Vancomycin-resistant Enterococci (VRE) are a major concern in Australian healthcare settings, and account for approximately 45% of Enterococcus faecium bloodstream infections. High-level vancomycin resistance is driven by the acquisition of the vanA determinant in association with the transposable element Tn1546, which is commonly located on pRUM-like multidrug resistance (MDR) plasmids. These large MDR plasmids replicate autonomously and can be transferred to other bacteria, promoting the spread of MDR phenotypes. However, replication mechanisms of MDR plasmids in E. faecium are poorly understood, despite being critical to plasmid survival and resistance gene dissemination.
To better understand MDR plasmid replication in E. faecium strains, we used the vanA pRUM-like plasmid pJEG40 as a model. Whole genome sequence analysis identified a replication initiation gene belonging to the repA_N family, as well as adjacent parA and parB genes likely comprising a type IB partitioning system. The functionality of repA was confirmed by constructing a mini replicon that carried repA with and without the adjacent partition locus, par. Although still able to replicate, the absence of par led to inefficient replication, suggesting that it may play an important role in replication or copy number regulation.
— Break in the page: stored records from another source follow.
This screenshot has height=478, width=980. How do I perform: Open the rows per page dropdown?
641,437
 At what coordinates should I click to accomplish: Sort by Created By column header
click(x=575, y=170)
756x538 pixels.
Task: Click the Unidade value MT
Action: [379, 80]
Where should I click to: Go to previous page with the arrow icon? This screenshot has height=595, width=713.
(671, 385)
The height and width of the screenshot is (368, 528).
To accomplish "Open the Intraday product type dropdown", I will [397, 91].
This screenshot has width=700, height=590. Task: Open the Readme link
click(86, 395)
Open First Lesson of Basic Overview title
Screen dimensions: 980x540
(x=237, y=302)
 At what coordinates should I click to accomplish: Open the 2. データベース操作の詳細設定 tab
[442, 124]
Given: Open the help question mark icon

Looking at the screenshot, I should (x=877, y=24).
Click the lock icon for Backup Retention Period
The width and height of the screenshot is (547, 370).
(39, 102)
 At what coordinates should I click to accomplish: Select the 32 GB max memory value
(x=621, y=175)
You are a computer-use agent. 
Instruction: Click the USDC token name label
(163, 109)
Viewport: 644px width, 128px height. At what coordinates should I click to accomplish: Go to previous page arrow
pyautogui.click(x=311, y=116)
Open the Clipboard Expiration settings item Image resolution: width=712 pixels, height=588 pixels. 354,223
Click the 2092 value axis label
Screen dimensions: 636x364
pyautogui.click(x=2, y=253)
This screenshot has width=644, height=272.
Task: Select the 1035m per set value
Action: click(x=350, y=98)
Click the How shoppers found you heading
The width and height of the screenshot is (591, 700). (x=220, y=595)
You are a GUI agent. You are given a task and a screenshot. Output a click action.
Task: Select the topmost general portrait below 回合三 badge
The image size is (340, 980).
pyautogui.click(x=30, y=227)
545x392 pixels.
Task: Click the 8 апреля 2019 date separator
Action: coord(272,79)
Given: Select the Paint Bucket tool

RNAseq analysis was performed on strains carrying pJEG40 and the mini replicon (par + repA) to determine the positions and abundance of transcripts produced in the par-rep region and identify putative promoters. Two distinct promoters for the repA gene,PrepA-1and PrepA-2, and an antisense RNA (PrnaI) were identified. The importance of the various promoters to plasmid replication were investigated by generating promoter knockouts and their impact on repA expression and plasmid copy number was determined using reporter gene constructs and droplet digital PCR (ddPCR), respectively.
Our findings indicate that antisense RNA serves as a regulator of replication, since disrupting the PrnaI promoter resulted in a change in plasmid copy number. Furthermore, individual knockout mutations of PrepA-1 and PrepA-2 led to a reduction in copy number, and current experiments are exploring the importance of RNAI interaction with the repA transcripts. Eventually, understanding the mechanisms of plasmid transmission and replication in these pRUM-like plasmids may help combatting combat antibiotic resistance in healthcare settings.